Source records:
· · ·

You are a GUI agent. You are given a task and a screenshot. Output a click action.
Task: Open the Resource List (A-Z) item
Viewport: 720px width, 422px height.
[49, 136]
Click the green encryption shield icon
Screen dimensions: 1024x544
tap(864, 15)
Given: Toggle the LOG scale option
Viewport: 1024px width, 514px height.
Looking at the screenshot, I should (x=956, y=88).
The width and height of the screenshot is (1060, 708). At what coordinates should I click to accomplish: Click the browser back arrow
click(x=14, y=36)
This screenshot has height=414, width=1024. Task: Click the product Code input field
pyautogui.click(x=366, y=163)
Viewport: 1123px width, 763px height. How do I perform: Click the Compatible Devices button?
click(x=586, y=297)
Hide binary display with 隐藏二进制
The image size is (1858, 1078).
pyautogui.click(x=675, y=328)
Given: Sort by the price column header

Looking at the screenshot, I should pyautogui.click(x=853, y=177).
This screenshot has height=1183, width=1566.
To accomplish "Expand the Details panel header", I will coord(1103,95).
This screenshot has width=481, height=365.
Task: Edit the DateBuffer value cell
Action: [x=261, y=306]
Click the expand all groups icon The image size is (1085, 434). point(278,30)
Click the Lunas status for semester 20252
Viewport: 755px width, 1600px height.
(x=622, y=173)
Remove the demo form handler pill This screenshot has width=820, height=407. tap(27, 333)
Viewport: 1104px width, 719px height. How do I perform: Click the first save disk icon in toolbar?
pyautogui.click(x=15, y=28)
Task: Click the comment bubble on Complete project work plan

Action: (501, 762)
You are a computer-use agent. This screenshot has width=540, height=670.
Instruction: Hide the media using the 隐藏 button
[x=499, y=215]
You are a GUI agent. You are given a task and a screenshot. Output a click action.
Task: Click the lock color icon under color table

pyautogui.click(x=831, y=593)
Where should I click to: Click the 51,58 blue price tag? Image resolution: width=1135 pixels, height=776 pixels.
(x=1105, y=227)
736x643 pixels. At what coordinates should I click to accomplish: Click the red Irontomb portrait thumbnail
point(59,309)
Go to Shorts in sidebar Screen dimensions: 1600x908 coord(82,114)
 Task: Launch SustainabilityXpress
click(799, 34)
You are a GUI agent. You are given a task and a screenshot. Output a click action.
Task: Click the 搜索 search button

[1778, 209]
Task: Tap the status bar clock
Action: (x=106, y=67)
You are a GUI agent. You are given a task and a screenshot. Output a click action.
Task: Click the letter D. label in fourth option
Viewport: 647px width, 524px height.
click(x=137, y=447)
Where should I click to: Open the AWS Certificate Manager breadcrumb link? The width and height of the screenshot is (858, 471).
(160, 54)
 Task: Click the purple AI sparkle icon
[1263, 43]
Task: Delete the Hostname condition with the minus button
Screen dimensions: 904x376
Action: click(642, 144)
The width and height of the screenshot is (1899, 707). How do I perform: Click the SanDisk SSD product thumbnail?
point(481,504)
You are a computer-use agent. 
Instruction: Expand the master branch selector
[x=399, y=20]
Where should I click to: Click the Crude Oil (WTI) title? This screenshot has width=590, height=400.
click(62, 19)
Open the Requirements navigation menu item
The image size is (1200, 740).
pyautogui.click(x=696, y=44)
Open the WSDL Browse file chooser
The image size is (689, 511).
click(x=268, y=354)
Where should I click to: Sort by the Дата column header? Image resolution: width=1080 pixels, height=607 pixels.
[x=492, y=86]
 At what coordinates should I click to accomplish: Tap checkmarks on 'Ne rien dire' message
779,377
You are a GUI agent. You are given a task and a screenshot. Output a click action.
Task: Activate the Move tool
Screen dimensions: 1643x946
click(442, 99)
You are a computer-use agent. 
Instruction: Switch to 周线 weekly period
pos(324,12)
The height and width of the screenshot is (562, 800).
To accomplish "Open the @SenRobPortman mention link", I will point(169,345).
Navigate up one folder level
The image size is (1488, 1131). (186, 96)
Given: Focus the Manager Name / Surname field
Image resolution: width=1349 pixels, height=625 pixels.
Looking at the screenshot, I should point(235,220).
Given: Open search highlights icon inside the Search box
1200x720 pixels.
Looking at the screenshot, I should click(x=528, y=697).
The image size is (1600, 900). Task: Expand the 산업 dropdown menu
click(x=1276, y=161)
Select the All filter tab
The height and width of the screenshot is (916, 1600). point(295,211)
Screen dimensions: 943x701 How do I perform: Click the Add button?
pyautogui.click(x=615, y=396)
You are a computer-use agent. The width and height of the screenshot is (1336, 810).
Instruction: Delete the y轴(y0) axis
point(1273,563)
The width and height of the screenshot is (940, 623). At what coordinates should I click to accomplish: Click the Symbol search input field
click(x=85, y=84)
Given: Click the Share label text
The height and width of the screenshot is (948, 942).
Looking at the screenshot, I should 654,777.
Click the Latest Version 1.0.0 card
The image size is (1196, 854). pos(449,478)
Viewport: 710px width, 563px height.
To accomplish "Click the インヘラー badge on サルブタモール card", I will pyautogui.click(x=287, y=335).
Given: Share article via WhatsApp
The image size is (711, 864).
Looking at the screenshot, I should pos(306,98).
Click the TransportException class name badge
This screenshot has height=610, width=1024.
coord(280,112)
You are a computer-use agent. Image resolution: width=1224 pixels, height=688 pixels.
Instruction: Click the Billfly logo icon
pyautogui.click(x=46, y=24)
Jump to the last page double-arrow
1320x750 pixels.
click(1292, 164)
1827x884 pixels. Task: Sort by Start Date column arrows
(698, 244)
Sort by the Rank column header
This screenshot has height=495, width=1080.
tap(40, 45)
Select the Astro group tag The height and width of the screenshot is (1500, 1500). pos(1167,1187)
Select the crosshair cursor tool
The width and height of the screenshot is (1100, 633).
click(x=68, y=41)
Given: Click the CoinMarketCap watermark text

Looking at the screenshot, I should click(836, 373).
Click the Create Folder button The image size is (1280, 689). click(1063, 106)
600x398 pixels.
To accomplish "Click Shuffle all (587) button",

· · ·

Exercise description: Reproduce the entries above exactly, starting at their first line and finishing with the line that contains "Given: Toggle the LOG scale option".

Task response:
You are a GUI agent. You are given a task and a screenshot. Output a click action.
Task: Open the Resource List (A-Z) item
Viewport: 720px width, 422px height.
[49, 136]
Click the green encryption shield icon
Screen dimensions: 1024x544
tap(864, 15)
Given: Toggle the LOG scale option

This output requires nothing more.